Your horses reaction around dogs is odd considering she's a BLM, because if my dog got a little too exuberant around the horses, he risked getting kicked or chased. How is a horse supposed to discern a dog from a wolf yet we expect them to. Both are predators. If the dogs ran up behind her at the trainers they may have startled her as horses don't see as well behind as forward, movement more than anything, thus a reaction.


----------



## Blue (Sep 4, 2011)

Saddlebag, I think it depends on what this "trainer" was letting the dogs do. If he was actually letting them nip and heel the horse like you would cattle on the range, then the horse will get upset.


----------



## trailhorserider (Oct 13, 2009)

Blue said:


> Saddlebag, I think it depends on what this "trainer" was letting the dogs do. If he was actually letting them nip and heel the horse like you would cattle on the range, then the horse will get upset.


I agree. I have a friend with several dogs (Queensland Heelers) and her horses are used to the dogs. They ride great with the dogs. But the dogs will still "heel" the horses at pasture when she's not home and the horses run.


----------



## Blue (Sep 4, 2011)

trailhorserider said:


> I agree. I have a friend with several dogs (Queensland Heelers) and her horses are used to the dogs. They ride great with the dogs. But the dogs will still "heel" the horses at pasture when she's not home and the horses run.


Yeah, I have a blue heeler, 2 pit mixes and three german shepherds. Took a LOT of training to teach them the horses were off limits. And I still have to occasionally put the shock collar back on the heeler to remind him. Some people think that's awful, but I'd rather teach him than let him get kicked. I was out riding one day and we came across a few cows in the desert. A couple of them had new calves. My heeler was young and tried doing his thing with this cows. Just as I was started to yell at him and call him back one of those mama cows chased him quite a ways away! To this day, he won't mess with the cattle.


----------



## Roux (Aug 23, 2013)

Something that I was taught to do and do on the trails when we come across dogs we don't know:

We always whistle or say hey doggie, good boy. NOT for the benefit of the dog but for the benefit of the horse. If the horse senses you calling to the dog in a friendly tone they will hopefully sense that the dog is not something to be upset or spooked about. Also if you see the dog before the horse (which rarely happens) its a way of letting your horse know there is a dog before the dog sneaks up and scares them. 
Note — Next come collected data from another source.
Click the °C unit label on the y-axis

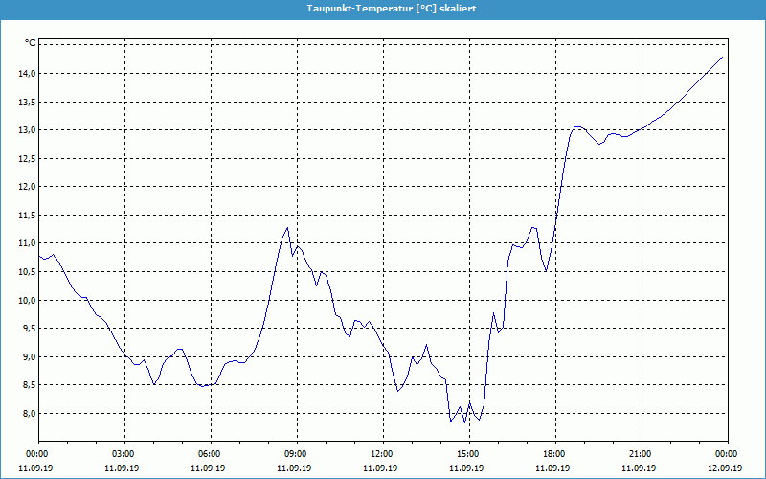coord(30,43)
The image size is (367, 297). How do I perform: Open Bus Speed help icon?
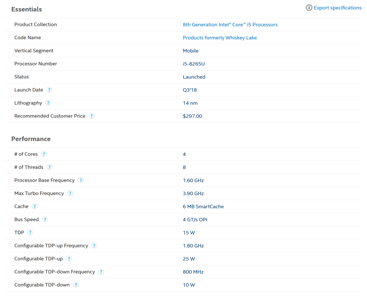click(45, 219)
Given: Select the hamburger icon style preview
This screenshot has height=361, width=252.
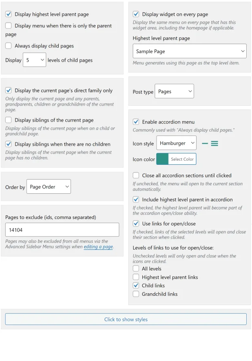Looking at the screenshot, I should (x=215, y=144).
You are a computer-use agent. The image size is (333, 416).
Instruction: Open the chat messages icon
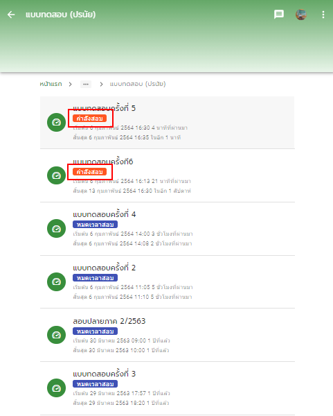279,15
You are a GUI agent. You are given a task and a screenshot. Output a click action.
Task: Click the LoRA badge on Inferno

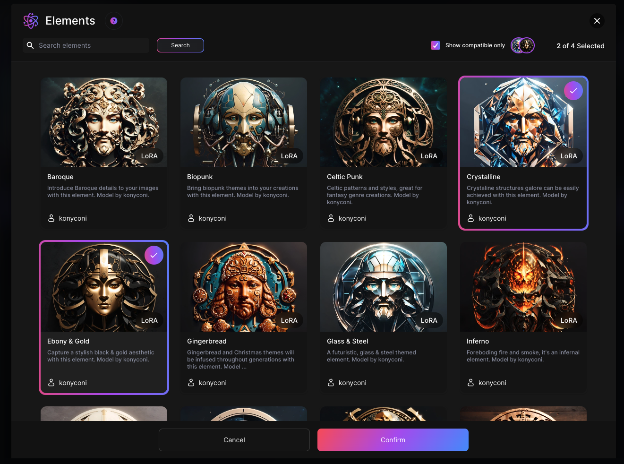point(568,320)
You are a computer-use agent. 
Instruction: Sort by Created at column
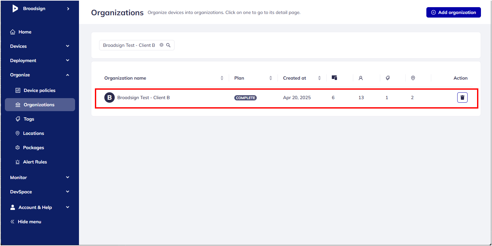pos(319,78)
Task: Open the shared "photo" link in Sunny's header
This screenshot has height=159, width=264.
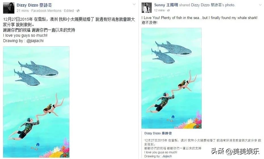Action: [x=230, y=5]
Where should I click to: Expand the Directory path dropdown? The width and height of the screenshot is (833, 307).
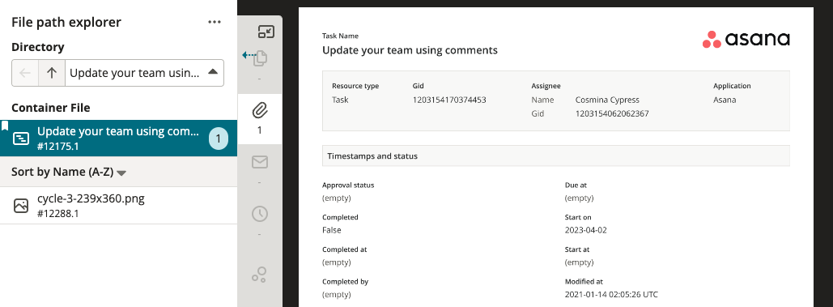212,72
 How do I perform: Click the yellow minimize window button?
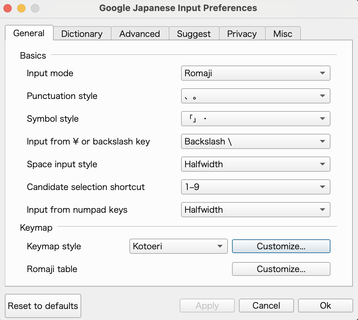tap(21, 8)
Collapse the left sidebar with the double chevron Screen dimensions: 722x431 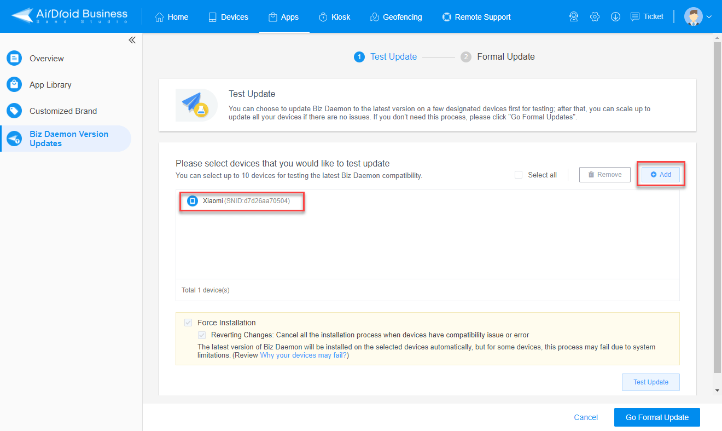132,39
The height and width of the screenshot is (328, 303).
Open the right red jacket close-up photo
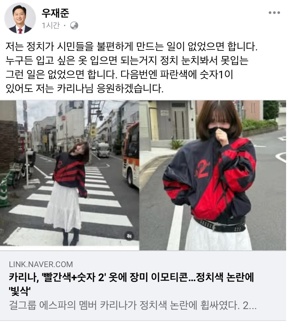pos(213,175)

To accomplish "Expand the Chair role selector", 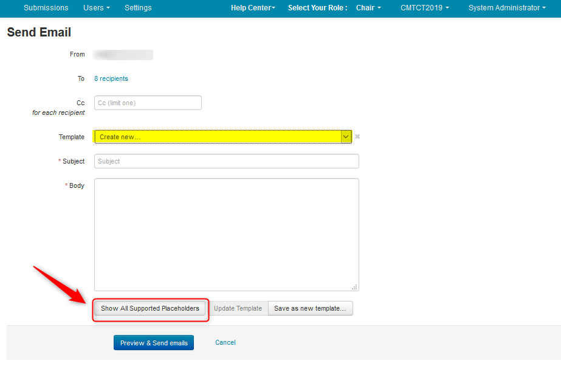I will point(368,8).
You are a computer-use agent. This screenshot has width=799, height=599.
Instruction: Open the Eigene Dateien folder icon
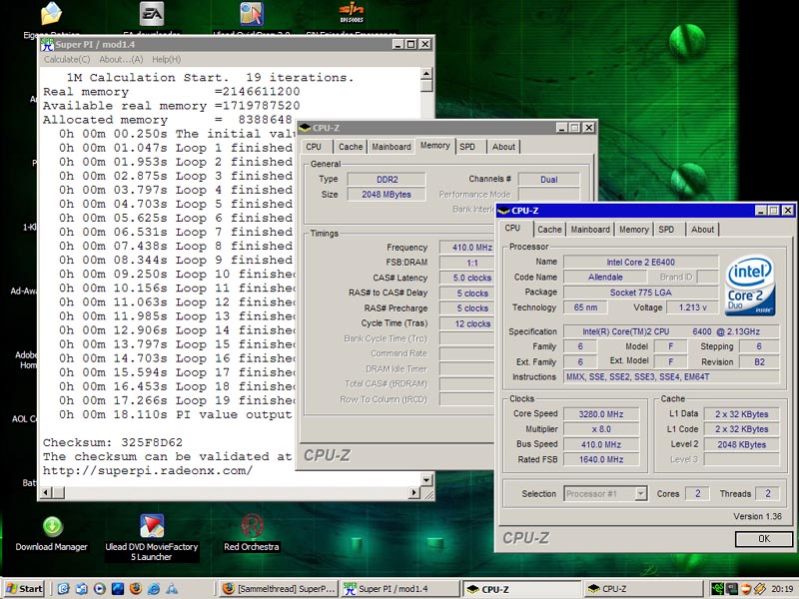(51, 14)
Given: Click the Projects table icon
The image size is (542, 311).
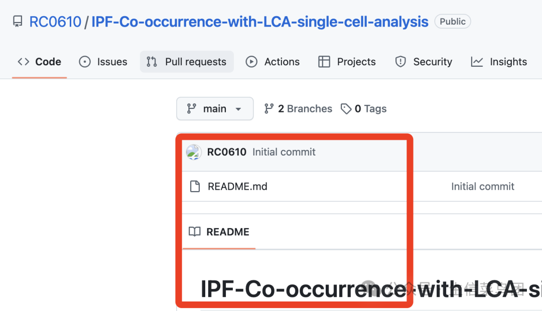Looking at the screenshot, I should (324, 62).
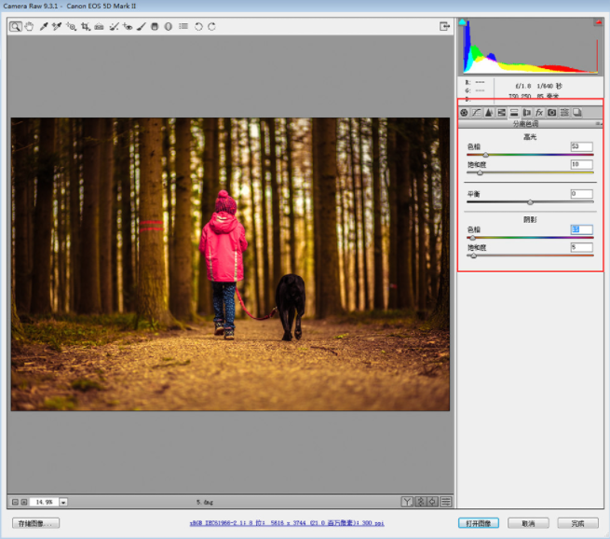
Task: Switch to the Tone Curve tab
Action: coord(476,112)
I'm sorry this trainer did this and set you guys back so far. That's terrible.


----------



## loosie (Jun 19, 2008)

Very much agree(as usual) with Breakable's controlled & gradual desensitisation advice. Your horse just needs lots(& lots) of *non confrontational* experiences with dogs, then be desensitised to *gradually* more 'scary' situations with them. He will get over it, but I'd also keep in mind that if these 'early impressions' are strong, then in times of stress or surprise, or when things get too much for him, he may always be inclined to 'come unglued'.

My current horse had a similar 'phobia' to motorbikes, after a friend's brother thought it would be fun to 'play chasey' with them on his dirtbike in the paddock!! Took a lot of getting used to motorbikes at a 'safe' distance before we could be close to a road with one passing. Took more, with the help of some 'stink-bike'  friends, to get him comfortable about a motorbike actually coming towards him. He's fine now(altho I imagine with a nervous rider he'd be outta there!), until a pack of Harleys goes by at close quarters(don't blame him hating that noise!)... he handles the first 6-7 calmly now, but it starts to get too much for him after that, if they keep coming. Can still control him OK, but I generally get off at that point & let him 'bravely' hide behind me while the rest go past!


----------



## stevenson (Sep 12, 2011)

just go back to how you did it the first time. He should come back around. 
My paint mare always spooked at one house with dogs, I would call the dogs,so they did not jump from behind a bush , before i got to the house, and then i would pat her neck and say here come the dogs.. and bark, and pat her neck, she spooked for about a month and then stopped. (except fire trucks .. never got over them)


----------



## trailhorserider (Oct 13, 2009)

Roux said:


> Something that I was taught to do and do on the trails when we come across dogs we don't know:
> 
> We always whistle or say hey doggie, good boy. NOT for the benefit of the dog but for the benefit of the horse. If the horse senses you calling to the dog in a friendly tone they will hopefully sense that the dog is not something to be upset or spooked about. Also if you see the dog before the horse (which rarely happens) its a way of letting your horse know there is a dog before the dog sneaks up and scares them.


I do this with dogs and people too! I will say hello to a person in their yard if I see them first just so they will answer and my horse won't get startled. Otherwise they sometimes see someone move out of the corner of their eye and don't realize it's a person. 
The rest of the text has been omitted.